Seven of the double shell tanks have either already rotted through their secondary tank bottoms, or been so damaged by bottom corrosion that they cannot be assured to not have rotted through, rendering them single shell tanks. DOE refuses to even admit that. Instead they rely on an engineering assessment which they funded to say that there is no direct evidence of failure, despite a complete inability to inspect most of the area of the tank bottoms, and a complete lack of testing using other means commonly used in industry (e.g. helium or heavy gases to detect penetrations). Why you ask? Well, because they decided decades ago to use those tanks to feed their treatment plant and to use the money they would spend on tanks building that plant. But now 20 years later that plant is still not running and it won’t start for four or five more years. And the bulk of the plant will never and can never work. Their ideas for how to do it more cheaply by separating the waste turned into a failed $20 billion dollar boondoggle. But, DOE can never admit failure or error. As a result, they never ever learn from their failures.

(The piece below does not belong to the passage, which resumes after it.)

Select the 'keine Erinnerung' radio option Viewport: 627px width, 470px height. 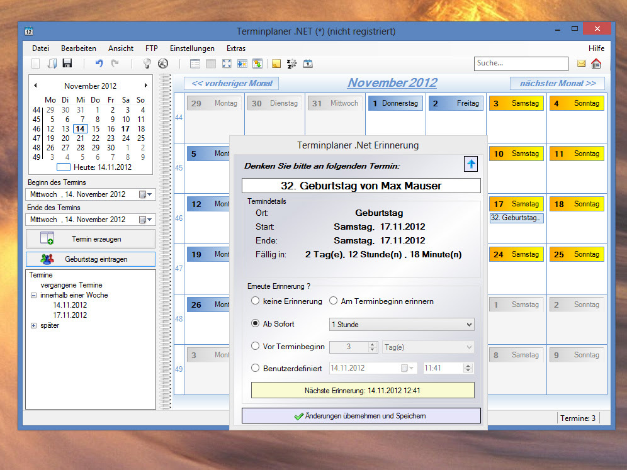point(256,301)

Through the last 75 years, DOE added immense amounts of caustic to the tank wastes. Much of that is neutralized by carbon dioxide from the air necessitating the addition of even more. They have dumped over a million gallons of high level wastes directly to the soil in addition to the leaks. And they dumped a quarter billion gallons of less contaminated water directly up the soil.

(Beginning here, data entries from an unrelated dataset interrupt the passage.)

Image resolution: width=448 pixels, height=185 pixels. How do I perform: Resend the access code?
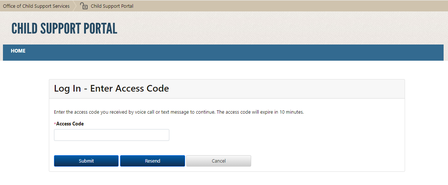click(152, 161)

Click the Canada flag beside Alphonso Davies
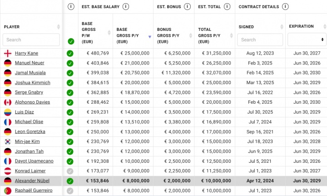coord(7,102)
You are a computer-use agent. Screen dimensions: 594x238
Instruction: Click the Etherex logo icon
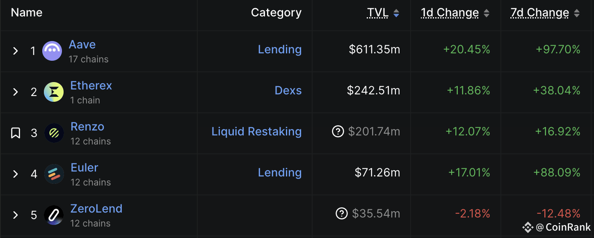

That leaked and dumped waste they refer to as “past practice waste” and DOE now tries to argue that the moment the high level waste contacted the soil that it ceased being high level waste and hence requires no cleanup at all. This is of course absurd, insane and in direct contravention of the law. But DOE doesn’t care about law. They are after all the Department of Nuclear Weapons. Even today, they do not embrace the mission to resolve their past errors and to protect people and the environment. They cannot. The people who work on that mission were hired by people who in turn were hired by people who philosophically do not believe in the mission. Most have parents and grandparents and relatives who made the messes in the first place. And of course they view them as valiant people who could not have done bad things, so therefor they did valiant and right things and the mess cannot really be a problem.

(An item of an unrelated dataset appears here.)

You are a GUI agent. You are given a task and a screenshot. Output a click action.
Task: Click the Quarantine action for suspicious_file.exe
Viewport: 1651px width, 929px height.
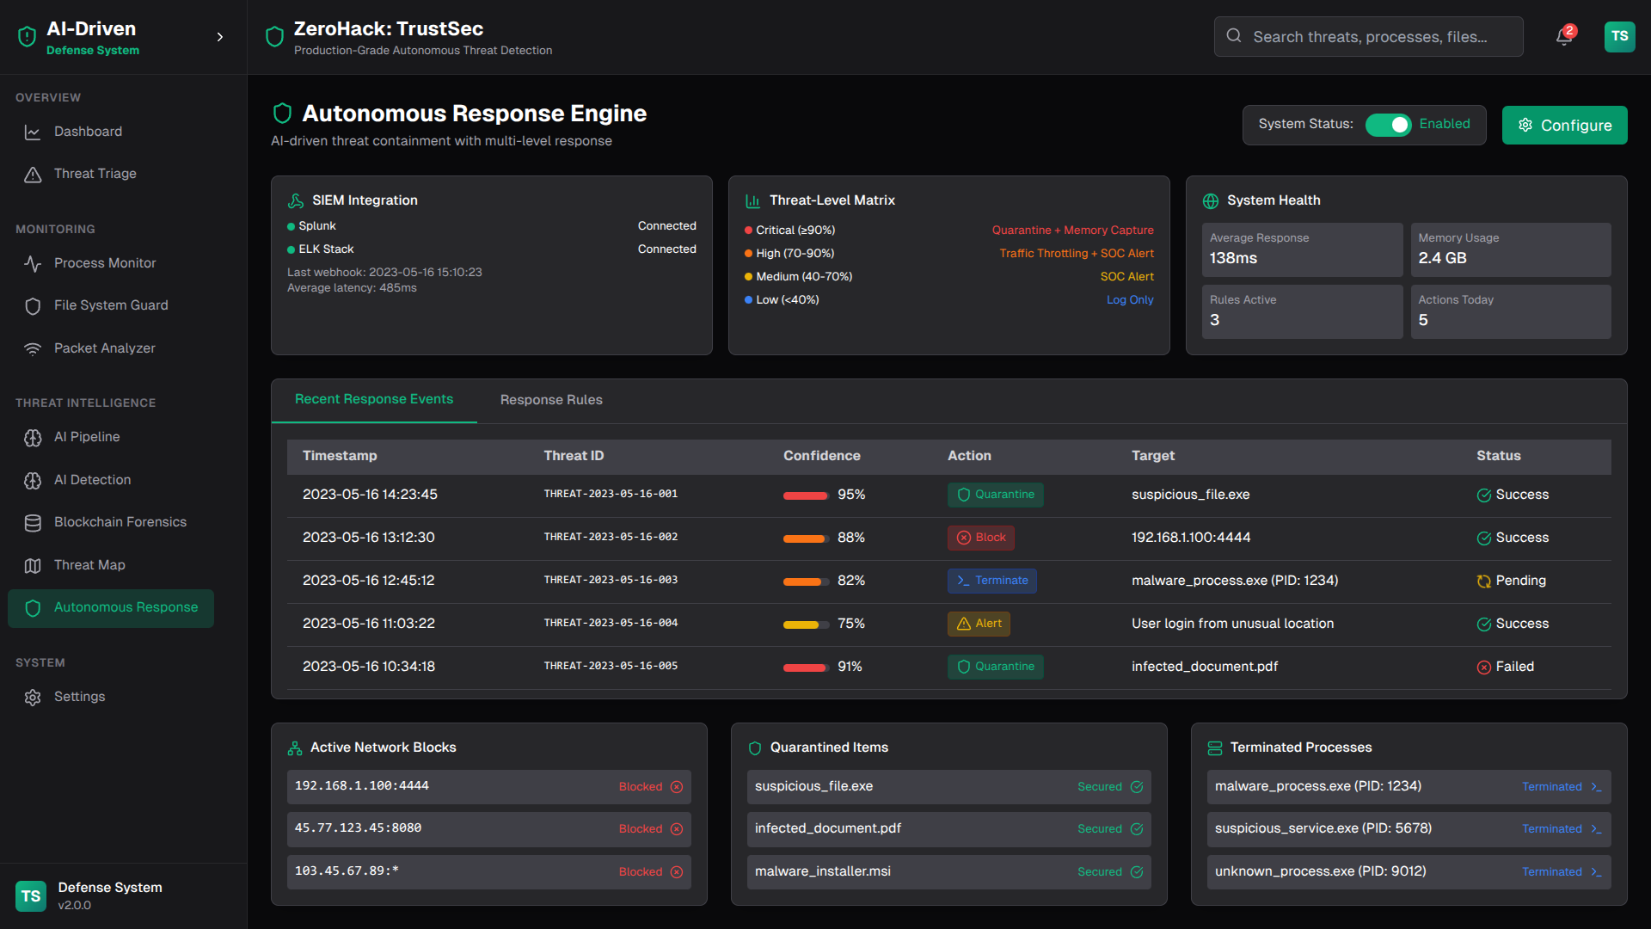pos(995,495)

They change the rules whenever the rules get in the way. And they routinely ignore the laws.
Humans are silly creatures, absurd really; not to mention arrogant and foolish.
In the 1990s an Undersecretary of Energy in trying to avoid cleanup and evade the legal requirements began asking publicly of the public “How clean is clean?” Well I don’t know sir just how filthy is “clean”?
DOE does not believe in “cleanup”, or in anything anywhere close to it. They have now spread their filth far and wide. And having done so they argue that it is now diluted enough to claim it really isn’t high level waste anymore, and we should just leave it there and kick a skim of dirt over the top, put up fences or signs to prevent people from digging and declare success! See how much cheaper that is?!
At Savannah’s River, they “closed” their tanks by filling them first with “special” grout. That was intended to chemically convert the technetium to a sulfide. That didn’t work though as the grout and wastes did not mix. So they dumped powdered grout on top then added structural grout to fill the tanks and prepared an analysis that claimed that the technetium sulfide would never oxidize and again become mobile. Even with that, they barely met standards for protecting groundwater. And they “closed” the tanks under the drinking water act, rather than under the toxic and radioactive waste laws. The drinking water act has no provisions for doing that.
In time that foolishness will reveal itself. And those wastes will then need to be cleaned up at incredibly high cost.
As to Hanford’s wastes. Well, no problem there. There are folks in Texas who see profit and dollar signs in dumping the waste in near surface disposal and kicking a skim of dirt over it there. And here in America, we are all about profit.